What is needed ->
Write out exactly the lines from the one containing "Task: Click the table's" through the last line of the records below, and no others.

[Stored items]

--

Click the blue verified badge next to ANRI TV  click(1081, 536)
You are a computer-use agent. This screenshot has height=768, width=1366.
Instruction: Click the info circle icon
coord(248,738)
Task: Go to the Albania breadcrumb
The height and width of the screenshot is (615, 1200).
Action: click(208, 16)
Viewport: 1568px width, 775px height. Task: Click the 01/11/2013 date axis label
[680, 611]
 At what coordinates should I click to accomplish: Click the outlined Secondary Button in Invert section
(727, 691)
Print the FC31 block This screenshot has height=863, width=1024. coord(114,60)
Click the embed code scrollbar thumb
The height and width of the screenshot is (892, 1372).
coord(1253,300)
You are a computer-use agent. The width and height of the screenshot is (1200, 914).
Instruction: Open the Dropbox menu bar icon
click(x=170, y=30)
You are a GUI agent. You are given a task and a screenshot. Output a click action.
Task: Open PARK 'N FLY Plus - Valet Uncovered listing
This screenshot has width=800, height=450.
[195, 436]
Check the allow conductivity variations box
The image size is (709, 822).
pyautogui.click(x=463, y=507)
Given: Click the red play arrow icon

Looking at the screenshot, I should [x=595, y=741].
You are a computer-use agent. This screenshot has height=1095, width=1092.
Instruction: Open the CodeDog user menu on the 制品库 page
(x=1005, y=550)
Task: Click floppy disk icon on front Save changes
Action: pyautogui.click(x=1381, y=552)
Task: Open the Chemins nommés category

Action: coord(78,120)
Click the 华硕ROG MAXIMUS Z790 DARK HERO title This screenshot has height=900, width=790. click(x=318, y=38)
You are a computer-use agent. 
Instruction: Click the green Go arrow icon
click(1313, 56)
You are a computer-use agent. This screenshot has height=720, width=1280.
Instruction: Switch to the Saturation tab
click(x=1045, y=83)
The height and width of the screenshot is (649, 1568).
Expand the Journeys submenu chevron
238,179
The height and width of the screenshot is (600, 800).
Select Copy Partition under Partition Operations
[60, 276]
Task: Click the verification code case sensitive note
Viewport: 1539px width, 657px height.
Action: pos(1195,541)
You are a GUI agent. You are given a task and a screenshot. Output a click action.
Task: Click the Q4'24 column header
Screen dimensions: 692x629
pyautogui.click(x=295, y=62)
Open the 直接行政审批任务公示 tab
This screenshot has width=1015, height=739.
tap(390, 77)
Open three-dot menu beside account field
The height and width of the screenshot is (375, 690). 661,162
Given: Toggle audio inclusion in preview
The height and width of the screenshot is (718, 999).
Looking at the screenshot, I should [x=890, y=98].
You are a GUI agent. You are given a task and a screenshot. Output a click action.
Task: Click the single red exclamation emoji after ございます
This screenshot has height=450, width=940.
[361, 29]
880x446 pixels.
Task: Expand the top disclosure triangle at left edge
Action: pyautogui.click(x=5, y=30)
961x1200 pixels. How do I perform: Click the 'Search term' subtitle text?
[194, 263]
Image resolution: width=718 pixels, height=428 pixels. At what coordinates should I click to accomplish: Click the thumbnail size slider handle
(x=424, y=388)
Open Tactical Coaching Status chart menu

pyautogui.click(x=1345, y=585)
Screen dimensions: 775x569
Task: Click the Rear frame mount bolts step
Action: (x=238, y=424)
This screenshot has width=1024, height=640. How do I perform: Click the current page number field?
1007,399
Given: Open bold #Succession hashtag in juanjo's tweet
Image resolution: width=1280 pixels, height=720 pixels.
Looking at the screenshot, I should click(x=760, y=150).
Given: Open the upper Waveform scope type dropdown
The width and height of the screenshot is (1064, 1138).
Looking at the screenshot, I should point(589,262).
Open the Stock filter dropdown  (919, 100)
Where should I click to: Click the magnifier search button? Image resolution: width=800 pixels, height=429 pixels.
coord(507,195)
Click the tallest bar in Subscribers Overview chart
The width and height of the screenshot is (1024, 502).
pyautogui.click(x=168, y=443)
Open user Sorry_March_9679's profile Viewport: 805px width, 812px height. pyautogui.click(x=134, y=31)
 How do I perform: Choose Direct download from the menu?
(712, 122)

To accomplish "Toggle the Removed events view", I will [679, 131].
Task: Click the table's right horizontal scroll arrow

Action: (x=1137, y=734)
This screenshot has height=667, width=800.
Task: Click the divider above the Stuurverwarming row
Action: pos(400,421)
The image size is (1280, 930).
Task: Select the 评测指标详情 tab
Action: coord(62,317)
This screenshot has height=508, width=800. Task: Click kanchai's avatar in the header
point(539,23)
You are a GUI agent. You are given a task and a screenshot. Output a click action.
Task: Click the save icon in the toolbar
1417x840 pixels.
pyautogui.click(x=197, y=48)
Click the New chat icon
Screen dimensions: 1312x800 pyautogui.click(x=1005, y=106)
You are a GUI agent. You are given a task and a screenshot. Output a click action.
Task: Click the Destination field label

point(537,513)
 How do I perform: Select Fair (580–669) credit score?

--

Solution to the exercise ->
Task: Click the table's right horizontal scroll arrow

Action: (x=1137, y=734)
This screenshot has height=667, width=800.
Task: Click the divider above the Stuurverwarming row
Action: pos(400,421)
The image size is (1280, 930).
Task: Select the 评测指标详情 tab
Action: coord(62,317)
This screenshot has height=508, width=800. Task: Click kanchai's avatar in the header
point(539,23)
You are a GUI agent. You are given a task and a screenshot. Output a click action.
Task: Click the save icon in the toolbar
1417x840 pixels.
pyautogui.click(x=197, y=48)
Click the New chat icon
Screen dimensions: 1312x800 pyautogui.click(x=1005, y=106)
You are a GUI agent. You are given a task and a screenshot. Output a click action.
Task: Click the Destination field label

point(537,513)
 How do I perform: Select Fair (580–669) credit score?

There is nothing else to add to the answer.